Written task: Could you rewrite the records below with "hub cap" changed to "wheel cap" and everything else kept the same? Omit the pictures from your answer.

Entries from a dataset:
---*---
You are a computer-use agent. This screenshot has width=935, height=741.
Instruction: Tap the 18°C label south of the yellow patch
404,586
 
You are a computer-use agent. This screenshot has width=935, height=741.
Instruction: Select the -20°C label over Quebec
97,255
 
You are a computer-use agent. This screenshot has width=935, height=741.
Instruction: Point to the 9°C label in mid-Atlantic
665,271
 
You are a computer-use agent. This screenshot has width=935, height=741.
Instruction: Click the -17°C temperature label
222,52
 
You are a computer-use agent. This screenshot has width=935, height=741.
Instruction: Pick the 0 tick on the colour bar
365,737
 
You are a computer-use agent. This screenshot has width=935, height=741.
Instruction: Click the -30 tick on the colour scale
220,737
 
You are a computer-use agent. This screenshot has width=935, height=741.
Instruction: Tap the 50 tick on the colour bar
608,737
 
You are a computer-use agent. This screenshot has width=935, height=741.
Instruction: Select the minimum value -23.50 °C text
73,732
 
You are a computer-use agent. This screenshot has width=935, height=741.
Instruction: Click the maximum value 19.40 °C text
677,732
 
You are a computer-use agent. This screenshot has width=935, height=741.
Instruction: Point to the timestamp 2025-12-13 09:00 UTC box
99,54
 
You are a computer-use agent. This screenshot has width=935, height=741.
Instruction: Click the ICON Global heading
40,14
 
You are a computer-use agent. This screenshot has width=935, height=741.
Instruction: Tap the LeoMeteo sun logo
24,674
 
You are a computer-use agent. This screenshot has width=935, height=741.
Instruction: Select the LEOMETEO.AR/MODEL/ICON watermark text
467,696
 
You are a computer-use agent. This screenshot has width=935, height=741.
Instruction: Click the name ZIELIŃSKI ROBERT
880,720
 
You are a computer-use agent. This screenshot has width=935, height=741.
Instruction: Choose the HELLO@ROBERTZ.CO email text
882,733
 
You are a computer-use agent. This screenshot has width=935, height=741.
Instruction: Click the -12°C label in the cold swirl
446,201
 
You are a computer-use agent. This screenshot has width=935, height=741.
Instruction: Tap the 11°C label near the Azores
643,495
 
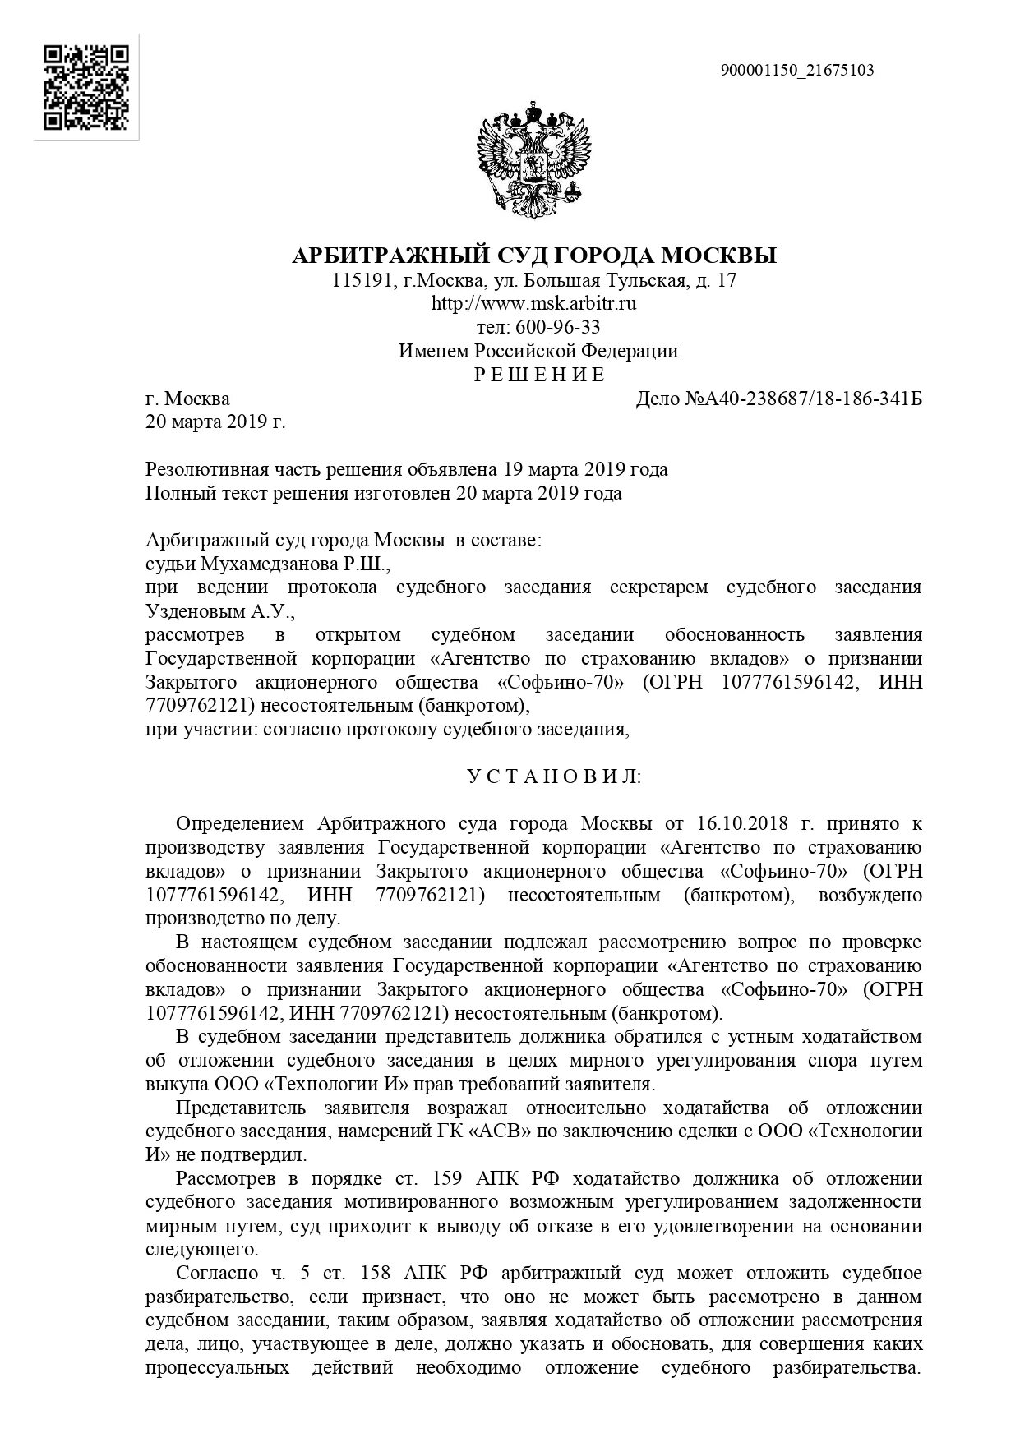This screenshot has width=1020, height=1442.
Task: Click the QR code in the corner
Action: pyautogui.click(x=86, y=87)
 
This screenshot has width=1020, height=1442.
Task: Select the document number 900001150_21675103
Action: pyautogui.click(x=797, y=71)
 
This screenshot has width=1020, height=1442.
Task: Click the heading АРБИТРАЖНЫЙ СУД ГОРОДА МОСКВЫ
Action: pyautogui.click(x=534, y=256)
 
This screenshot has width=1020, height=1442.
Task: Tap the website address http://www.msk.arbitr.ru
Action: pyautogui.click(x=534, y=304)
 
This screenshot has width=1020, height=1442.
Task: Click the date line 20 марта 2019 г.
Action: pyautogui.click(x=215, y=423)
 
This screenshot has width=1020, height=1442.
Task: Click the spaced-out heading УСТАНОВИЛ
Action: pyautogui.click(x=555, y=776)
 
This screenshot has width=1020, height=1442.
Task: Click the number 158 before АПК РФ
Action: pyautogui.click(x=378, y=1274)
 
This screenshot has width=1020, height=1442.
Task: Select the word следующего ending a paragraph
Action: pyautogui.click(x=198, y=1251)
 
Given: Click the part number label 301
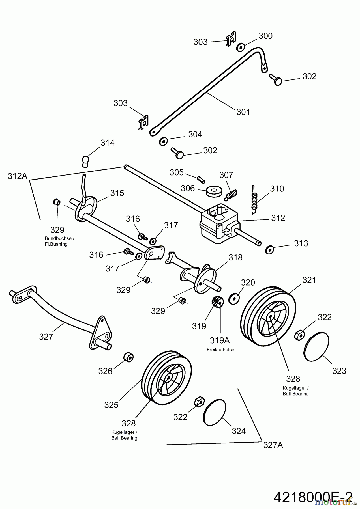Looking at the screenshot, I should [243, 112].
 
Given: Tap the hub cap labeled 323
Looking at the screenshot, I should [316, 346].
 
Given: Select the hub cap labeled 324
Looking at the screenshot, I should [215, 412].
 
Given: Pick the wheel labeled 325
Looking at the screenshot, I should [166, 375].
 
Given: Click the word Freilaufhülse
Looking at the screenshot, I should [220, 350].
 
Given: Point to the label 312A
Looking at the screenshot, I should [18, 176].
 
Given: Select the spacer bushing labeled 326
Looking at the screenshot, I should [128, 357].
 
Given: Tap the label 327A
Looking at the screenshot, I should [273, 445].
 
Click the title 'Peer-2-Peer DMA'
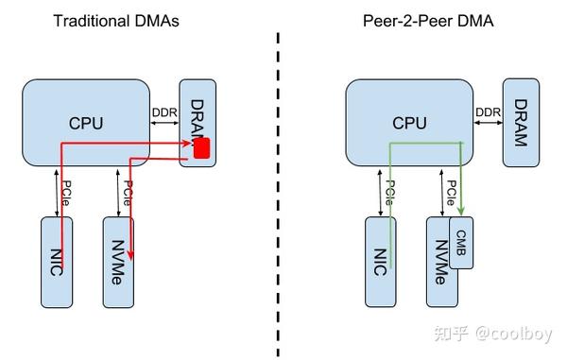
---*---
Task response:
You are a computer-use agent. This screenshot has width=935, height=741.
Instruction: Tap the 18°C label south of the yellow patch
404,586
 
You are a computer-use agent. This screenshot has width=935, height=741.
Instruction: Select the -20°C label over Quebec
97,255
 
You are a computer-use agent. This screenshot has width=935, height=741.
Instruction: Point to the 9°C label in mid-Atlantic
665,271
 
You are a computer-use agent. This screenshot has width=935, height=741.
Instruction: Click the -17°C temperature label
222,52
 
You are a computer-use agent. This screenshot has width=935, height=741.
Instruction: Pick the 0 tick on the colour bar
365,737
 
You are a computer-use agent. This screenshot has width=935, height=741.
Instruction: Click the -30 tick on the colour scale
220,737
 
You are a computer-use agent. This screenshot has width=935, height=741.
Instruction: Tap the 50 tick on the colour bar
608,737
 
You are a computer-use agent. This screenshot has width=935, height=741.
Instruction: Select the minimum value -23.50 °C text
73,732
 
You are a computer-use agent. This screenshot has width=935, height=741.
Instruction: Click the maximum value 19.40 °C text
677,732
 
You are a computer-use agent. This screenshot has width=935, height=741.
Instruction: Point to the timestamp 2025-12-13 09:00 UTC box
99,54
 
You are a computer-use agent. This screenshot has width=935, height=741.
Instruction: Click the ICON Global heading
40,14
 
You are a computer-use agent. This screenshot has width=935, height=741.
Instruction: Tap the LeoMeteo sun logo
24,674
 
You are a computer-use agent. This screenshot has width=935, height=741.
Instruction: Select the LEOMETEO.AR/MODEL/ICON watermark text
467,696
 
You are a computer-use agent. This screenshot has width=935, height=741.
Instruction: Click the name ZIELIŃSKI ROBERT
880,720
 
You are a computer-use agent. This screenshot has width=935, height=741.
Instruction: Choose the HELLO@ROBERTZ.CO email text
882,733
 
You are a computer-use agent. This screenshot has width=935, height=741.
Instruction: Click the -12°C label in the cold swirl
446,201
 
You are a computer-use agent. This screenshot has width=935, height=741.
Instruction: Tap the 11°C label near the Azores
643,495
 
This screenshot has width=1020, height=1442.
Task: Click the QR code in the corner
Action: pyautogui.click(x=86, y=87)
 
This screenshot has width=1020, height=1442.
Task: Select the document number 900001150_21675103
Action: pyautogui.click(x=797, y=71)
 
This screenshot has width=1020, height=1442.
Task: Click the heading АРБИТРАЖНЫЙ СУД ГОРОДА МОСКВЫ
Action: pyautogui.click(x=534, y=256)
 
This screenshot has width=1020, height=1442.
Task: Tap the website address http://www.msk.arbitr.ru
Action: pyautogui.click(x=534, y=304)
 
This screenshot has width=1020, height=1442.
Task: Click the date line 20 марта 2019 г.
Action: pyautogui.click(x=215, y=423)
 
This screenshot has width=1020, height=1442.
Task: Click the spaced-out heading УСТАНОВИЛ
Action: pyautogui.click(x=555, y=776)
 
This screenshot has width=1020, height=1442.
Task: Click the number 158 before АПК РФ
Action: pyautogui.click(x=378, y=1274)
 
This screenshot has width=1020, height=1442.
Task: Select the word следующего ending a paragraph
Action: pyautogui.click(x=198, y=1251)
 
Given: Click the part number label 301
Looking at the screenshot, I should [243, 112].
 
Given: Tap the wheel cap labeled 323
Looking at the screenshot, I should [316, 346].
 
Given: Select the wheel cap labeled 324
Looking at the screenshot, I should [215, 412].
 
Given: Pick the wheel labeled 325
Looking at the screenshot, I should [166, 375].
 
Given: Click the word Freilaufhülse
Looking at the screenshot, I should [220, 350].
 
Given: Point to the label 312A
Looking at the screenshot, I should [18, 176].
 
Given: Select the spacer bushing labeled 326
Looking at the screenshot, I should [128, 357].
 
Given: Tap the label 327A
Looking at the screenshot, I should [273, 445].
 
Click the title 'Peer-2-Peer DMA'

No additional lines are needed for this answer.